Moving Through Hospitals: Designing Handwashing
Posted in: UncategorizedImages and Article by Rachel Lehrer
In October, 2008, Medicare—the United States’ government program that pays 40% of the nation’s hospital bills—decided to stop covering hospital failures. This meant that a litany of preventable mistakes, including treatments resulting from surgical errors, patient accidents and infections, were now the financial responsibility of the hospital. As a result, medical accidents went from being a source of hospital revenue to a massive financial drain. The good news is that medical institutions were finally forced into the business of disease prevention, at least once people were in their care.
What can be done to prevent costly medical mistakes? The hospital reform with the greatest potential is also the easiest to implement, at least in theory. According to the Committee to Reduce Infection Deaths statistics, hospital acquired infections kill more people in America than AIDS, breast cancer and auto accidents combined. Furthermore, the vast majority of the patients that acquire such infections in hospitals—and more than 5 percent of patients do—get them from the hands of health care providers. Thankfully, hospitals have become increasingly concerned with hand hygiene. The dirty hands of doctors and nurses aren’t just gross—they are an extremely expensive and potentially fatal act of carelessness. Hospital staffers, in order to follow protocol, need to wash their hands hundreds of times a day. Their failure to follow protocol perfectly is their personal responsibility but non-compliance on such a broad scale is also a failure of the medical system that creates the rules and environment that lead non-compliance.
The medical industry’s acknowledgment of hand hygiene as a systemic problem has led to the establishment and growing influence of Infection Control and Prevention Units. For Infection Control and Prevention, solving handwashing takes the form of cheeky posters of doctors reminding everyone to wash their hands, developing inane training videos demonstrating how to properly wash your hands and implementing incentive programs where health care workers reward each other with certificates when they observe a co-workers consistent compliance. In the hospital where I have focused my research, these certificates were returned unused.
One increasingly popular but misguided program has to been to implement paternalistic monitoring of nurses and other providers, who are forced to undergo increasing levels of surveillance. Whether it is video monitoring systems borrowed from meat manufacturing plants or sensor systems that read the alcohol content on hands, staff are cajoled into changing their behavior by receiving real time feedback combined with their fear that their personal compliance level is now public knowledge. There is no carrot—there is only a stick.

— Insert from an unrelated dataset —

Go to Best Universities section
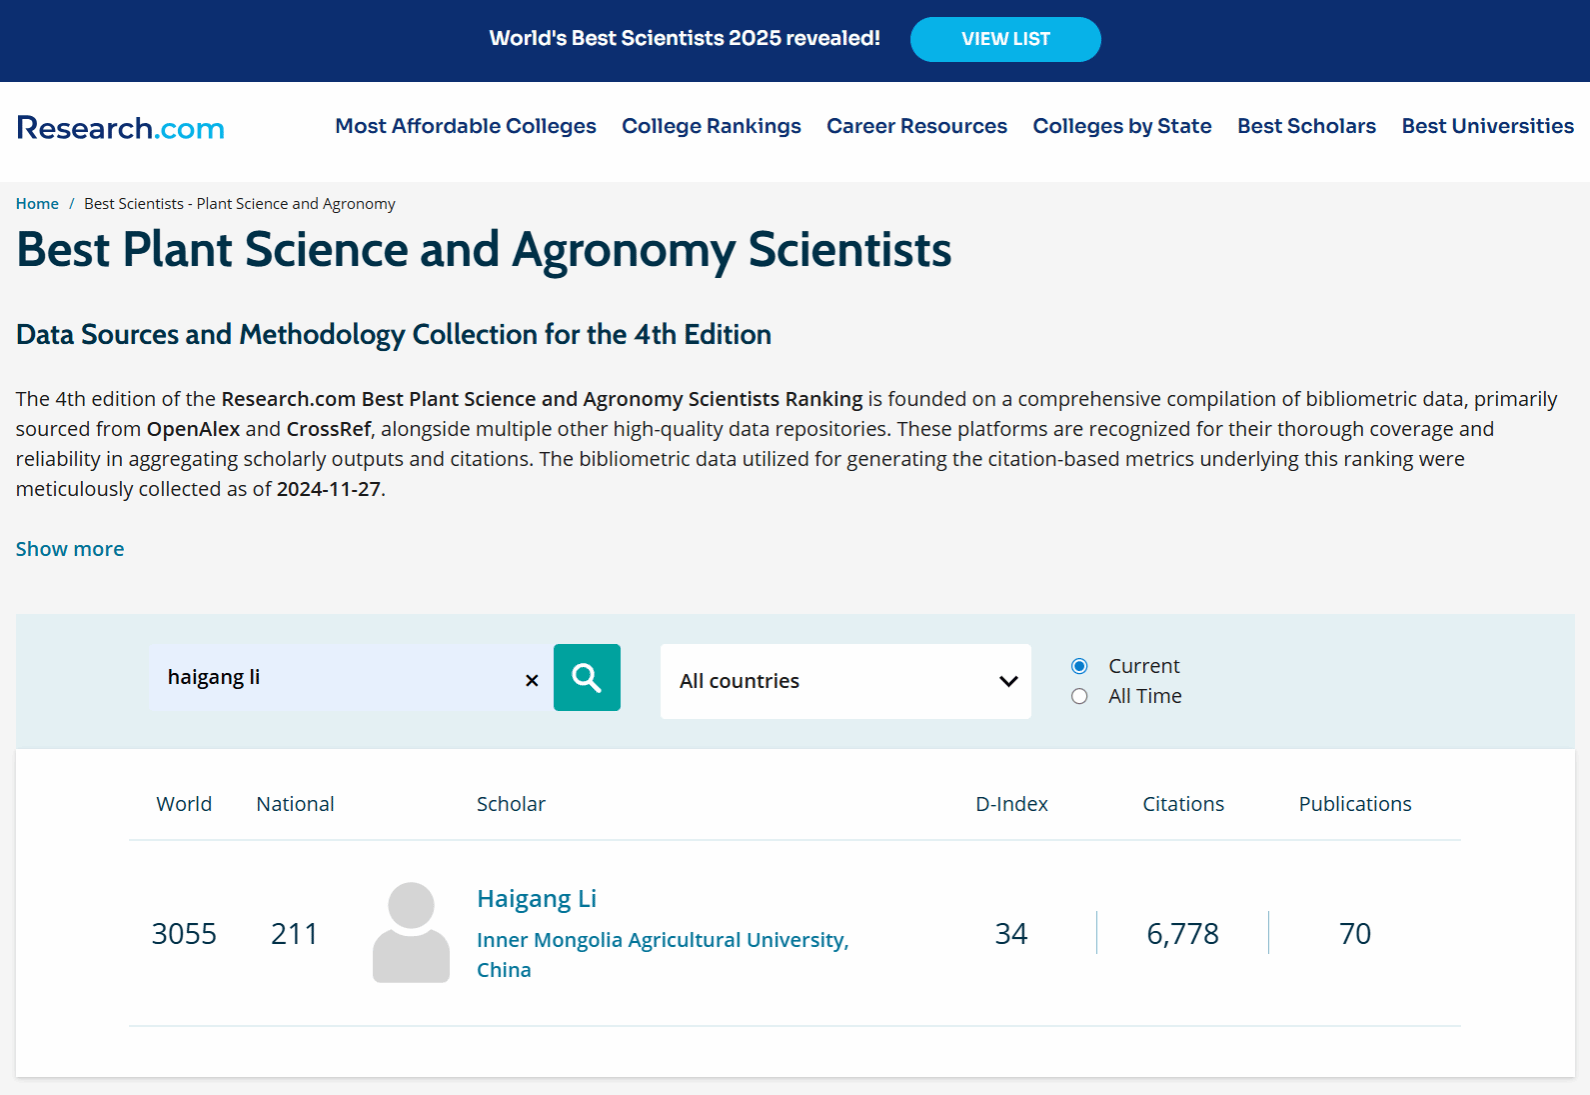1590x1095 pixels. tap(1487, 126)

Despite growing desperation, few designers have bothered to do much of anything that might make washing or sanitizing hands more appealing. A recent scientific study pointed to “perceived busyness” as one of the primary deterrents to compliance. But this only demonstrates the silliness of current reforms. After all, if followed literally, the prescribed protocol for hand cleaning would require so much of the health care workers time that they wouldn’t actually be able to perform the rest of their job. During a recent observation, nurses were consistently walking from supply closets to narcotic storage bins to patients rooms with their hands full. How, then, can they follow protocol and wash their hands correctly when they enter the room? Are monitoring systems supposed to solve these problems? Or are we merely putting increased strain on an already stressed population without offering any design solutions?